The pictures on the covers of the first two were dark and creepy, but the one on
Spirit Summonings
was pretty. The young woman on the cover had her eyes closed, with cloudy blue sparkles swirling around her delicate face. It was sort of a comfort to think of Rose that way—sleeping in the light of blue stars. Maybe this was what Charlotte needed to accept the truth—a comforting way to think of it.
I started to look through the book for something to help me talk to Charlotte. There was a man with a mustache who talked to dolphins in his head. Kind of cool, but not useful to me at the moment. A story about two girls named Kate and Maggie Fox, who started the séance craze in 1848 by tricking their mom into thinking there was a ghost in their house. They did it by tying an apple to a string and knocking it around under their bed. That sounded like fun, but I didn’t want to
fool
Charlotte. I just wanted her to see things the way I saw them: Rose was probably dead.

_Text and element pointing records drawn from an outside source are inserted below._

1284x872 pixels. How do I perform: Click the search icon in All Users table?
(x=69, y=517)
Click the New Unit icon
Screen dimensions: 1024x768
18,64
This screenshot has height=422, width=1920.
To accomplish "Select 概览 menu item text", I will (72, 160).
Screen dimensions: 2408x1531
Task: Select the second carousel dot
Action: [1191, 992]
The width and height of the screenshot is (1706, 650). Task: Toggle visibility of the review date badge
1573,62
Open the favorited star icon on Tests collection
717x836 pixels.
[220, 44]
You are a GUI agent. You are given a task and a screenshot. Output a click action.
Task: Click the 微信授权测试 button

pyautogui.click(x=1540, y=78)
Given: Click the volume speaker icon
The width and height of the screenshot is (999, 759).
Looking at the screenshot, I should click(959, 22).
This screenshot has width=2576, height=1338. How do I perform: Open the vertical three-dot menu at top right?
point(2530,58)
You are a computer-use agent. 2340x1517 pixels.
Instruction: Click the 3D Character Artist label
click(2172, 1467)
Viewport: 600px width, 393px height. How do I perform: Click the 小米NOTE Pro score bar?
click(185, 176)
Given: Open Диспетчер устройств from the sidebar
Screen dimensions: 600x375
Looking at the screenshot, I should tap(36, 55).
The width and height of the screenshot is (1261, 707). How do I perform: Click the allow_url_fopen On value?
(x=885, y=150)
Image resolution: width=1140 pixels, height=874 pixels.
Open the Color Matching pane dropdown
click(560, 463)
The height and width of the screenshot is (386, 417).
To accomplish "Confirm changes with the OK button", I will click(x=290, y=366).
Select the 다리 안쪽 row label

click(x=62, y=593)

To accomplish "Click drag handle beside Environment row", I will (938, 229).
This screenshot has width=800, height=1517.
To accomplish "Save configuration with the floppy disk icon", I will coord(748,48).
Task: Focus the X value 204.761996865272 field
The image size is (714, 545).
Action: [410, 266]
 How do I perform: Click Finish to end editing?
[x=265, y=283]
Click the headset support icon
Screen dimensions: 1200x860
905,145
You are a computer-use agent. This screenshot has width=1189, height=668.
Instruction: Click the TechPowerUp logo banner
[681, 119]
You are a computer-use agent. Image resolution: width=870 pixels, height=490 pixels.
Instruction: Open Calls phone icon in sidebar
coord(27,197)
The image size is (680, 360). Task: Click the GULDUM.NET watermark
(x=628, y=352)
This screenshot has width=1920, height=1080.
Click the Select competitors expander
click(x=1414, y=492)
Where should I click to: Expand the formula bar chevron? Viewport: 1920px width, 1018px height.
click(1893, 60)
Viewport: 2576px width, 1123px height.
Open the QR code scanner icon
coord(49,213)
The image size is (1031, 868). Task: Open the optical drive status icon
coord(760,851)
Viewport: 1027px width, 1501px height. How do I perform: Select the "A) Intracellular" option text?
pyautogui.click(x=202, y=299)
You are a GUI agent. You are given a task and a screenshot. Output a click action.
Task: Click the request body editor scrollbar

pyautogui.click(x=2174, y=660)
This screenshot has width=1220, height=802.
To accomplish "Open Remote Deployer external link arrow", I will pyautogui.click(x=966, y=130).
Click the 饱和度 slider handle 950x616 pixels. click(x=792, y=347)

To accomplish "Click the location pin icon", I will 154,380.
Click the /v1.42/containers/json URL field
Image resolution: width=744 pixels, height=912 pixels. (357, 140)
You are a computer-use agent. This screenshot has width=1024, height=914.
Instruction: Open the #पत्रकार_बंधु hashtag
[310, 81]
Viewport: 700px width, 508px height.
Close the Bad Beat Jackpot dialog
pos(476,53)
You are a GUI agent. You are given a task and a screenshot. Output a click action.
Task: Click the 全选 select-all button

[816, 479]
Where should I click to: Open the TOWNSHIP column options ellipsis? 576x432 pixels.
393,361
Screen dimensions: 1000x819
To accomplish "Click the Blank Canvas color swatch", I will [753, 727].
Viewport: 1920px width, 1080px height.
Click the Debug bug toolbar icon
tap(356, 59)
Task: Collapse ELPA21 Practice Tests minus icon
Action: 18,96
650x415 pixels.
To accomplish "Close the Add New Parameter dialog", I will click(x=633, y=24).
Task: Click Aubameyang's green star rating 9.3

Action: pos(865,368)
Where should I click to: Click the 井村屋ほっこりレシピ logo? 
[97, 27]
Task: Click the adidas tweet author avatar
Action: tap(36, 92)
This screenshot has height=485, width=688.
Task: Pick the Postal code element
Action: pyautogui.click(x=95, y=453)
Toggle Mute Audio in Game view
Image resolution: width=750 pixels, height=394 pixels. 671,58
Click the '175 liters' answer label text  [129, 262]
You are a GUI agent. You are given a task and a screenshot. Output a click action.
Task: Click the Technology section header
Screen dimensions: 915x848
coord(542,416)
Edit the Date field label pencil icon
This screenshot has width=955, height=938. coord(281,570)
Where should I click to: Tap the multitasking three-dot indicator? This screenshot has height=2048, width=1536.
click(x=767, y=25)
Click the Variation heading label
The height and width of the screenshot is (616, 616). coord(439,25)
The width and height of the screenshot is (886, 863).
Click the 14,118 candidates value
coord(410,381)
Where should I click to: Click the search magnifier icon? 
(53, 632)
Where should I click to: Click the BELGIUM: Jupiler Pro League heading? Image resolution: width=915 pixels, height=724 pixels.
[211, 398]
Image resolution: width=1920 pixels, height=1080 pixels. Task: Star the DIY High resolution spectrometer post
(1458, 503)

I kept flipping pages. Old-timey pictures of séances. (Could I convince Charlotte to have a séance? Did I want to?) People spitting and oozing something called “ectoplasm.” More old photos. Harry Houdini. Arthur Conan Doyle. Boring, boring, unhelpful, boring.
Near the end of the book was a short section on Ouija boards. A Ouija board could certainly be arranged. Robin Greenbaum had one—we’d used it at her birthday sleepover. But everyone had gotten giggly and stupid with it. When we’d all quieted down and begun to take it seriously, Robin’s little sister had freaked out and started to cry. After that we decided to communicate only with “future ghosts”—made-up people like “John Zappo from 2095.” That had been Charlotte’s idea, to calm Robin’s sister. I couldn’t decide if I was relieved or disappointed by this innovation. Could there really be such thing as “future ghosts,” and if so, what, exactly, made them less scary than past ones?
In any case I probably didn’t want to involve Rose in a similar giggly, stupid activity. And if she was really dead—not pretend dead or “future dead”—it felt terribly disrespectful somehow to make her the subject of a board game.
I turned a couple more pages sadly. Maybe it was hopeless. Charlotte was interested in experimenting with my head but not so interested in learning what was really inside it. I wanted to tell her what that was, but I was afraid of what she’d think of it. She might hate me for it—just as she’d hated me for a few days when we were in second grade and I admitted I no longer believed in Santa Claus. She’d been so disgusted with me she’d kicked me out of her house for the afternoon. You’d think
I’d
be the one disgusted with
her,
for her babyish belief. But somehow it ended up the other way around, with me home watching a boring soap opera with Mrs. Crowe, straining to believe again.